Spatiotemporal impact of antecedent drought on hot extremes from the
nonstationary risk perspective: A case study in eastern China
Abstract
Hot extremes may adversely impact human health and agricultural
production. Owing to anthropogenic and climate changes, the close and
dynamic interaction between drought and hot extremes in most areas of
China need to be revisited from the perspective of nonstationarity. This
study therefore proposes a time-varying Copula-based model to describe
the nonstationary dependence structure of extreme temperature (ET) and
antecedent soil moisture condition to quantify the dynamic risk of hot
extremes conditioned on dry/wet condition. This study proposed a new
approach to identify the soil moisture driving law over extreme
temperature from the point view of tail monotonicity and nonstationary
risk assessment. Owing to the LTI-RTD (left tail increasing and right
tail decreasing) tail monotonicity for dependence structure of these two
extremes derived from most areas, the driving laws of soil moisture over
ET follows DDL1-WDL1 laws (DDL1: drier antecedent soil moisture
condition would trigger a higher risk of ET; WDL1: wetter antecedent
soil moisture condition would alleviate the occurrence risk of ET).

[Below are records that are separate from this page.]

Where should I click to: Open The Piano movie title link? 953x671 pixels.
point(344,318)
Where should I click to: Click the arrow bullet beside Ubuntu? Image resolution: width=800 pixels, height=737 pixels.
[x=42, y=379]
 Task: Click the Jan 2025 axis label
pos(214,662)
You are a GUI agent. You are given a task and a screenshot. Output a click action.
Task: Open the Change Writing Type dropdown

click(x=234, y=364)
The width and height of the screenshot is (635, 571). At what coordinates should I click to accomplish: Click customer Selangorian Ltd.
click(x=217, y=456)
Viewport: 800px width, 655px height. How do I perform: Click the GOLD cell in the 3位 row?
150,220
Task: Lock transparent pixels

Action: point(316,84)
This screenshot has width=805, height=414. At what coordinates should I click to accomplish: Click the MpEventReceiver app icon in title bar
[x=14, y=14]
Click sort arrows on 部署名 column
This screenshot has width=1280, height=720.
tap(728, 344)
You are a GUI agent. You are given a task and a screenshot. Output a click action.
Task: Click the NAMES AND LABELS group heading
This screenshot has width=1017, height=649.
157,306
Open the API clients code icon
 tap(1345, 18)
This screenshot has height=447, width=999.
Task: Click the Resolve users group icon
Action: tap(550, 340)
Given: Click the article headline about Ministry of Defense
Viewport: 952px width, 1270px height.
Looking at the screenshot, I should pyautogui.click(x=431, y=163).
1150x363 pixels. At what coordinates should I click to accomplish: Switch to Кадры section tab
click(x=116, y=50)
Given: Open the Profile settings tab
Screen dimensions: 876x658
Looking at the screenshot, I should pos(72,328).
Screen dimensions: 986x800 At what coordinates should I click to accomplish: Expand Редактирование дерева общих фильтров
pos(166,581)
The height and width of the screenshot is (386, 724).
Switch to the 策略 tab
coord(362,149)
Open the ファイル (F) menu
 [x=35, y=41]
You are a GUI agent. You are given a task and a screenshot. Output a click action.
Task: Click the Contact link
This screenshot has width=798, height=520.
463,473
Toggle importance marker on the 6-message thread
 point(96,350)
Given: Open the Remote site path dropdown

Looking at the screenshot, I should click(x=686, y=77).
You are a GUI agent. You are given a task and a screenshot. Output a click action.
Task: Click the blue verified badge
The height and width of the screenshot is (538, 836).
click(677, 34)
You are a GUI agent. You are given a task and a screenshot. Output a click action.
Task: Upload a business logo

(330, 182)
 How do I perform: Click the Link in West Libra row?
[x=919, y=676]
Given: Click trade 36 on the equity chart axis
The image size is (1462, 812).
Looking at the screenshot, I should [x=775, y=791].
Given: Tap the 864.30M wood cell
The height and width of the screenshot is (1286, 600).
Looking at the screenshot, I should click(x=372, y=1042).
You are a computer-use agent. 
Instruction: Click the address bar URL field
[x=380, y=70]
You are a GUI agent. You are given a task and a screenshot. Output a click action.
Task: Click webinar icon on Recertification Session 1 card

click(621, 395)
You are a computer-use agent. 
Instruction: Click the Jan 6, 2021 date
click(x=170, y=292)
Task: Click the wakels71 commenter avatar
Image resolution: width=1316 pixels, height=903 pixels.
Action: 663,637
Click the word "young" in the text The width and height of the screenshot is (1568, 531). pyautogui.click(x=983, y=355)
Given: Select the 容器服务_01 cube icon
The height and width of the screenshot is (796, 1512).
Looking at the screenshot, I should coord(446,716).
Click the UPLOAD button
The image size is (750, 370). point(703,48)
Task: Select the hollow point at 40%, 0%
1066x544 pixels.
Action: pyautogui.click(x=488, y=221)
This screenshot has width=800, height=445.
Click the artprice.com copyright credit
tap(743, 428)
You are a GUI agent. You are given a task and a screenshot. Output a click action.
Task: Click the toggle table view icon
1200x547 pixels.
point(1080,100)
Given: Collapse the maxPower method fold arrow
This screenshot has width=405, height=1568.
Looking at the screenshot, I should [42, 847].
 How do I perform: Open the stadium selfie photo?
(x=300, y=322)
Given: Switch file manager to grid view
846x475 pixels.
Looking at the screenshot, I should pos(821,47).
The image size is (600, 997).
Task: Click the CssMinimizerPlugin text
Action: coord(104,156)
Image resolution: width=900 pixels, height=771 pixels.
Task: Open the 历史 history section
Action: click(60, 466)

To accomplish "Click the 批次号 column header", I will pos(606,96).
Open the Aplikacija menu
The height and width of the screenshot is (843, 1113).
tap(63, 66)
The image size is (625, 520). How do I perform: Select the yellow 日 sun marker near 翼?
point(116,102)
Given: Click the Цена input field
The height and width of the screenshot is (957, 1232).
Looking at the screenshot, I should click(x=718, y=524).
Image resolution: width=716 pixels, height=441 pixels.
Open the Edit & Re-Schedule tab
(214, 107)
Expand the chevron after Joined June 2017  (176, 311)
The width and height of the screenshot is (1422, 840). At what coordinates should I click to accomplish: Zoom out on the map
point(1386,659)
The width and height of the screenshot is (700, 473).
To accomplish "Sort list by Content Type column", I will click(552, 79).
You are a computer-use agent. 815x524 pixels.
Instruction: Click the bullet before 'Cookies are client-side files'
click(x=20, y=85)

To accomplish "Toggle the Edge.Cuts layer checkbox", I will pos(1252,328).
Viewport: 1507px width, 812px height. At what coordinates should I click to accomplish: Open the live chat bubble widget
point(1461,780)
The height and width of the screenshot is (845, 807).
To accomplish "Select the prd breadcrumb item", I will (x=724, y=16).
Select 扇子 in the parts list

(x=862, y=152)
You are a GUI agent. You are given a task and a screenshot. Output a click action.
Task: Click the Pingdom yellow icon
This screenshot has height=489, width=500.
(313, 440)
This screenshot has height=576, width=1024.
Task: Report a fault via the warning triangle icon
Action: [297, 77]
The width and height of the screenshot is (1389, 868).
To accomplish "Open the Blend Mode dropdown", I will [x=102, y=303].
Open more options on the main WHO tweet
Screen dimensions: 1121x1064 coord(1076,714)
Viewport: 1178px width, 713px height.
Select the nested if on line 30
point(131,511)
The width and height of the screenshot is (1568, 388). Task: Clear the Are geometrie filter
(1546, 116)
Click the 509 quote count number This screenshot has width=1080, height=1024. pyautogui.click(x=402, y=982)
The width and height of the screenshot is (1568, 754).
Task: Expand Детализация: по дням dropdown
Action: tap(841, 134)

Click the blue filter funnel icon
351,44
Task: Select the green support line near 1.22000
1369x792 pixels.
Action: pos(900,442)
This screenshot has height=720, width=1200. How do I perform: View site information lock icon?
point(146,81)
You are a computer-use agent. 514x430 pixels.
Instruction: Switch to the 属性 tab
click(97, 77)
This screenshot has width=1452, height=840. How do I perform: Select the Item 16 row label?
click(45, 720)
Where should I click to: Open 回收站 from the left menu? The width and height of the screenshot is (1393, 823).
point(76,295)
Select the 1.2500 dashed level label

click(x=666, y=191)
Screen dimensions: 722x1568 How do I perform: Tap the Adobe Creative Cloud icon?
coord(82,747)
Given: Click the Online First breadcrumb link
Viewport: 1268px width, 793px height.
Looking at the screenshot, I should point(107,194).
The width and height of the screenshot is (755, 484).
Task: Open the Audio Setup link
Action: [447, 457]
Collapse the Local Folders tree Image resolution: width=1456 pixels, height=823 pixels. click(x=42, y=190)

Because of the spatiotemporal divergence of sensitivity index derived
from tail monotonicity (SITM), we can conclude that the spatial and
temporal heterogeneity of response degree of ET over the variations of
antecedent dry/wet conditions is evident. Incorporation of
nonstationarity and tail monotonicity helps identify the changes of
driving mechanism (laws) between soil moisture and hot extremes. From
the comparison of different kinds of nonstationary behaviours over the
spatial distribution of conditional probability of ET (CP1), the
dependence nonstationarity can impose greater variations on the spatial
distribution of conditional risk of ET given antecedent dry condition
(CP1).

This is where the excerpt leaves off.